Though a Chevrolet SSR paced the 2003 Indy 500, Corvettes performed the honor for the following five years. As in 1986, Chevrolet chose to have celebrities get behind the wheel during the parade laps (former Indy winner Johnny Rutherford was usually driving during caution periods in the race). In 2004, actor Morgan Freeman drove a C5 convertible; in 2005, General Colin Powell piloted a C6 convertible; in 2006, cyclist Lance Armstrong pedaled a Z06; and in 2007, actor and budding race-car driver Patrick Dempsey drove a C6 convertible. However, only the 2007 pacing was commemorated with a replica.

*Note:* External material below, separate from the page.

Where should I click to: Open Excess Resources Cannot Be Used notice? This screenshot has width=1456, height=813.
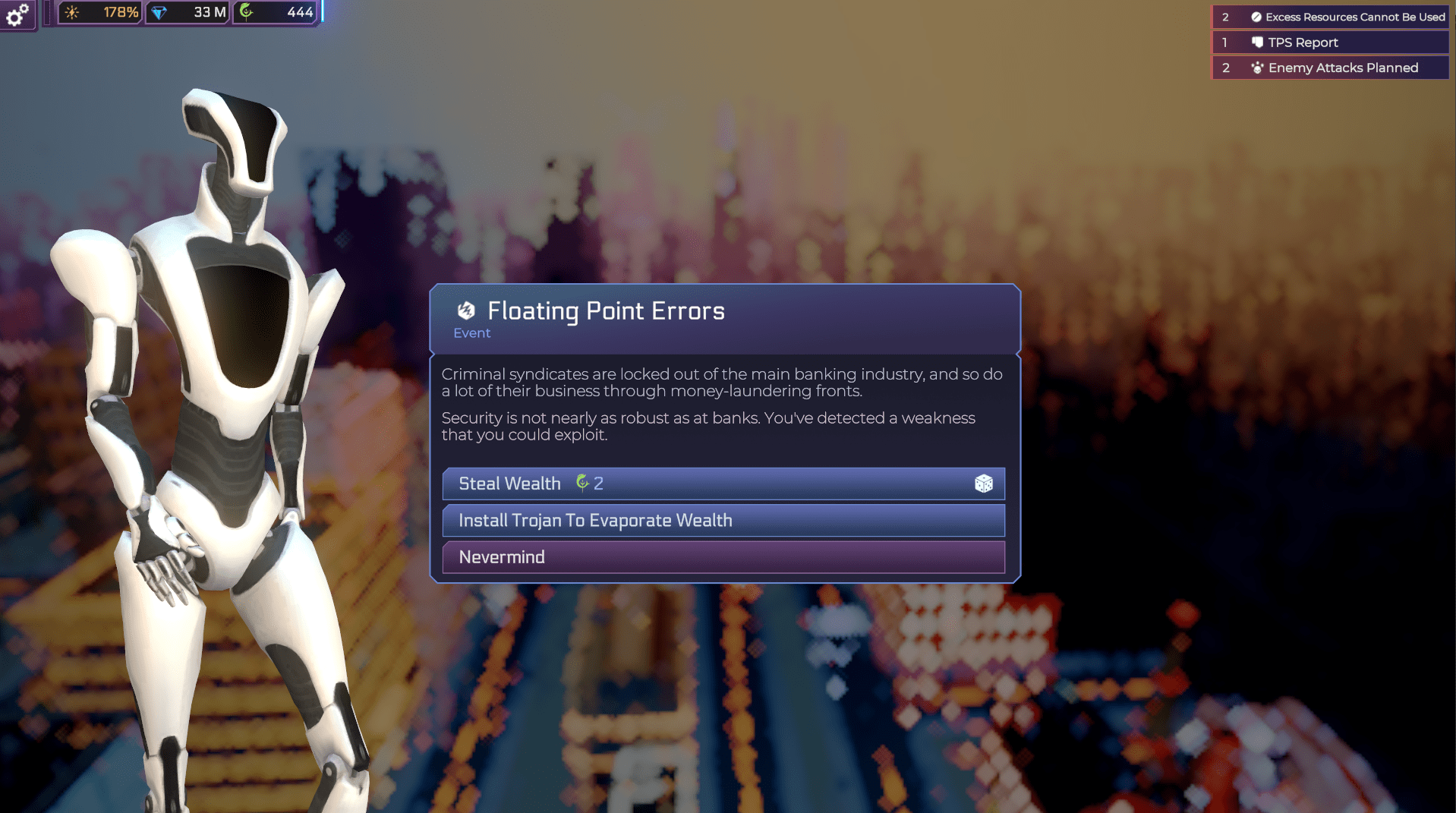tap(1330, 17)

Sixth-Generation Pace Cars
Again given the Z4Z option-code designation, the ’07 Pace Car was painted Atomic Orange (an extra-cost option on other models) and featured an Ebony interior. A total of 500 examples were built, all of them droptops. The MSRP for the heavily optioned car was $66,995, a healthy $14,085 premium over the standard convertible.
In 2008, when Emerson Fittipaldi steered a Corvette around the 2.5-mile oval, Chevrolet released another pace-car special edition. The ’08 Indy 500 Pace Coupe and Pace Convertible were not replicas, though: The Brazilian F1 and Indycar champ drove an ethanol-fueled Z06 at the event, not a standard C6. With an ethanol-fueled Corvette not ready for prime time, Chevrolet instead offered a pair of pace cars that honored the ’78 original. To that end, the cars were painted silver and black, and had silver-colored interior accents.

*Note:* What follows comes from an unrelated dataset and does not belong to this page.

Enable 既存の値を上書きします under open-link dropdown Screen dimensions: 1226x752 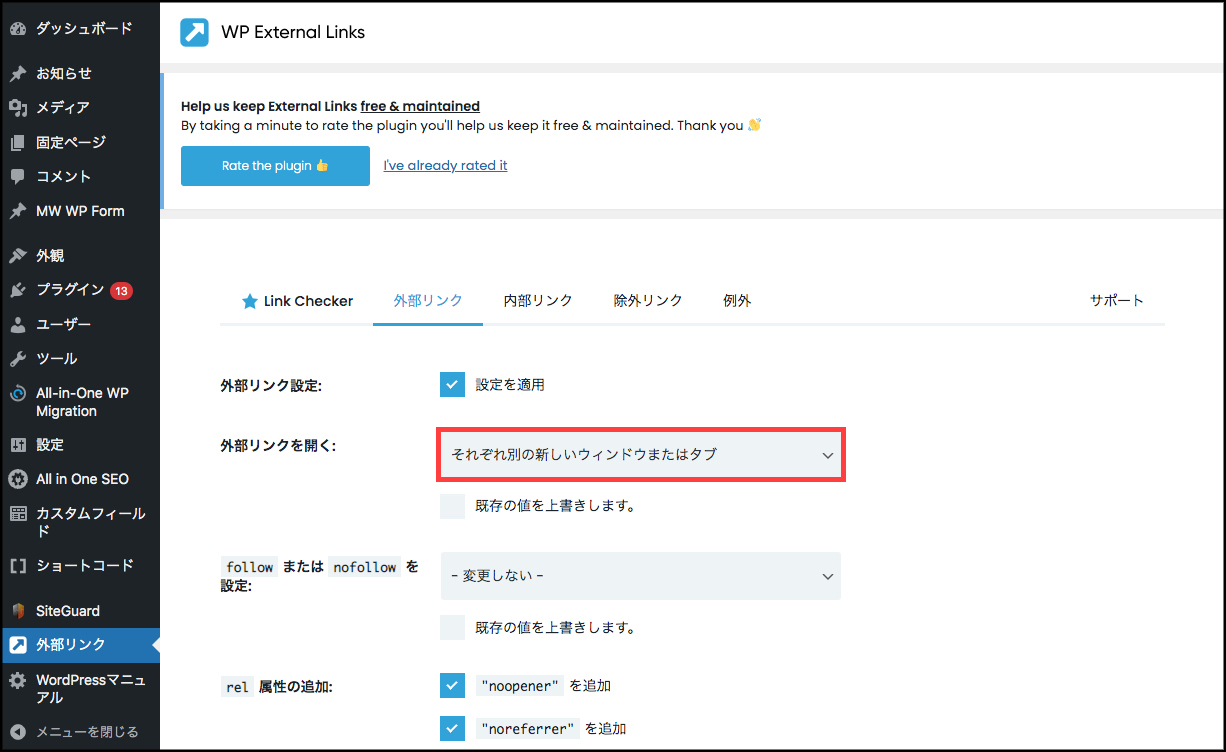pyautogui.click(x=452, y=506)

Sold as distinct models, not option packages, the ’08 Indy 500 Pace Coupe base price was $59,090, while its convertible sibling went for $68,160. Both included Z06 rear spoilers and the usual decals kit, as well as a bevy of options: the 3LT package, the Z51 Performance Package and dual-mode exhaust. Each of the 234 coupes and 266 convertibles were signed by Fittipaldi.
Though SS Camaros paced the Indy 500 in 2009 and 2010, Chevrolet has relinquished the honor to Ford for the 2011 running of the race, with a Mustang GT to set the pace. No doubt a Corvette will return to Indy, perhaps when the C7 debuts in a few years, and we expect more Pace Car replicas will be built.